Il s'appuie ensuite sur Agamben et sa théorie de l*'homo sacer* que je ne connais pas. Il s'en sert (ha ha) toutefois pour démontrer que l'auto-exploitation est plus efficace que le ban de la société, qui est le caractère principal de cet homo sacer si j'ai bien compris.


Han reprend ensuite Esposito et sa très intéressante théorie de l'immunité. Esposito remarque en effet que toute la pensée biologique du XX° siècle est structurée selon le modèle immunologique du corps étranger, introduit dans l'ogranisme qu'il faut combattre. Cette conception intellectuelle circule également par porosité dans les théories politiques et philosophiques dont je laisse au lecteur le soin de trouver des traces parmi les grands discours de ce siècle (indice : il faut éliminer la vermine...). Malheureusement, le concept de l'immunologie ne permet plus de penser la mondialisation : alors que le sujet immunologique rejette l'autre et l'exclut car il le perçoit comme une aggression, le sujet moderne souffre d'un trop-plein du même. C'est le même qui est à la source de l'inquiétude et génère la violence sous forme consensuelle.


On continue notre périple chez Mme Arendt, et sa tentative de réhabiliter la vita activa contre la vita contemplativa dans La condition de l'homme moderne. Or elle s'emmêle les pinceaux dans ses conclusions, en prédisant la submersion de la vie individuelle par "la vie de l'espèce", complètement invalidée par l'expérience contemporaine : l'homo laborans n'abandonne pas son ego pour se fondre dans le moule de l'espèce, bien au contraire. On termine enfin notre périple chez Bartleby, le héros de Melville. Vous savez, ce héros apathique qui répond "j'aime mieux pas" à tout ce qu'on lui propose et qui se laisse déchoir complètement. Agamben le voit comme une incarnation pure de la puissance nouvelle, perdu : c'est en fait un être purement négatif tourné vers la mort. Alors que toute un courant de philosophes faisait de lui le parangon de l'homme moderne (Agamben, Deleuze...), il n'est que le dernier représentant de la race ancienne qui s'apprête à se coucher dans la tombe.
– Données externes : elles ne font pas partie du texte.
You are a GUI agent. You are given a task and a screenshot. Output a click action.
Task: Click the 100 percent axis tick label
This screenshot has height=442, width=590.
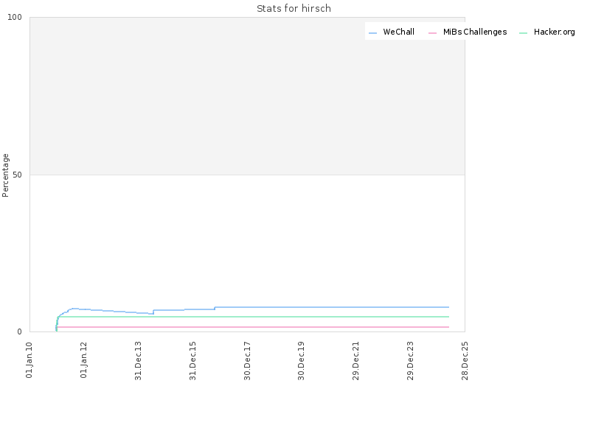pos(15,17)
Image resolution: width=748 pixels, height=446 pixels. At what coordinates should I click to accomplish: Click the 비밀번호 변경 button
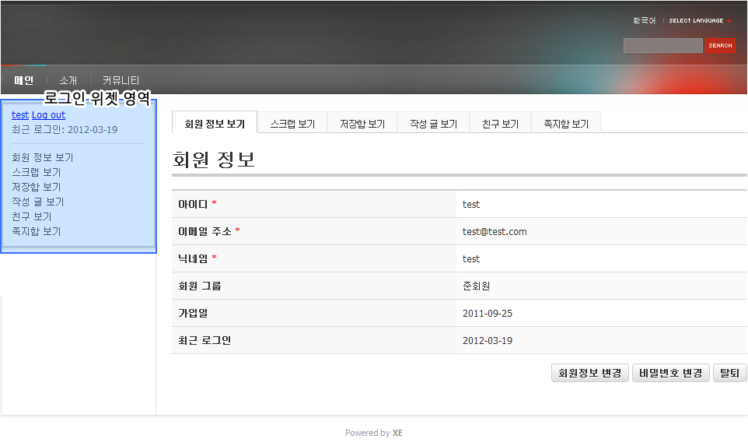coord(671,373)
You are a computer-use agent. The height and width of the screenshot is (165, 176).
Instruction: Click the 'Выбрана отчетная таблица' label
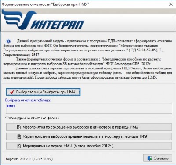[x=28, y=100]
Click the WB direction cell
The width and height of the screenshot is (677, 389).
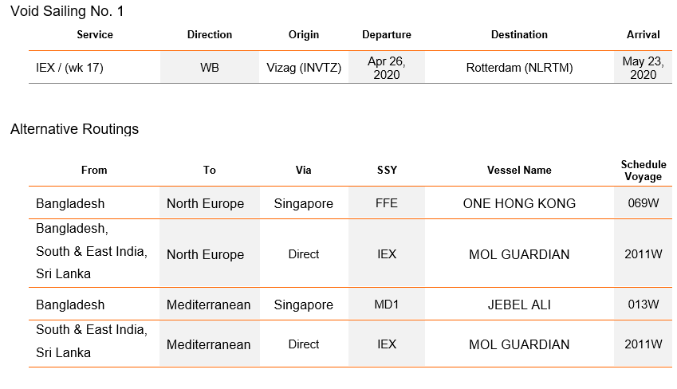coord(210,68)
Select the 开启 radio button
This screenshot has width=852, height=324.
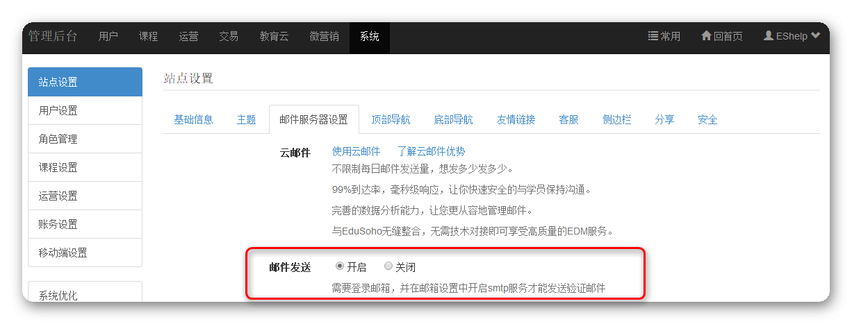(340, 266)
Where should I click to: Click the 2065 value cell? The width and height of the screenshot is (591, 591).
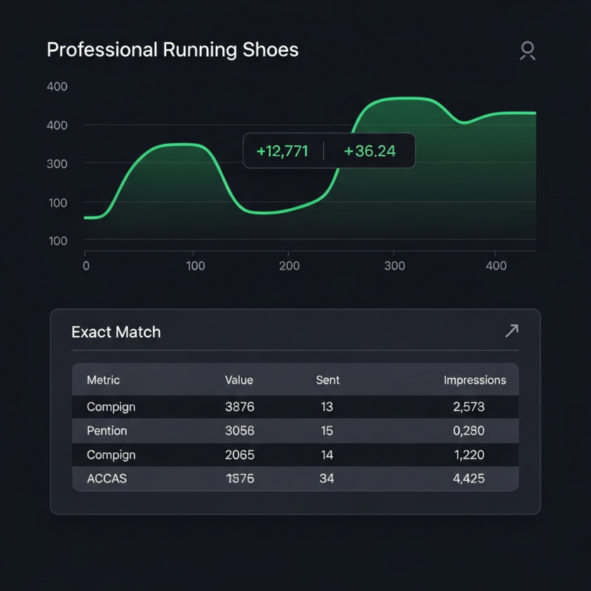tap(240, 454)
Han termine son exposé sur une note un peu poétique, comme une philanthropie en pointillé en faisant l'éloge de la fatigue qui permet la réflexion, la mise à distance de son environnement par le sujet. Celle de la méditation qui constitue le début de toute activité de pensée ou artistique honnête. Cette fatigue procède d'une fatigue expressive, voyante et qui unit que Hun à la suite d'Handke dans son Essai sur la fatigue, oppose à son antagoniste muette, aveugle et qui divise.
Cette première sorte qu'il nomme Fatigue fondamentale reconstruit la dualité que la promiscuité permanente de la société positive abolit et fait naître l'esprit. C'est cette fatigue que l'auteur attribue volontiers aux disciples recevant l'Esprit à la Pentecôte. C'est la fatigue que l'homme ressent pendant le Shabbat, tout premier commandement légué par Dieu. Elle vit de ce fait profondément en nous.


Mais cette fatigue est menacé par l'autre sorte, apathique qui est la fatigue d'épuisement. Générée par l'injonction positive, elle menace chacun des sujets se soumettant à l'auto-exploitation. Il termine sur une prophétie énigmatique, la disparition de toutes les formes face à l'économie de l'efficacité.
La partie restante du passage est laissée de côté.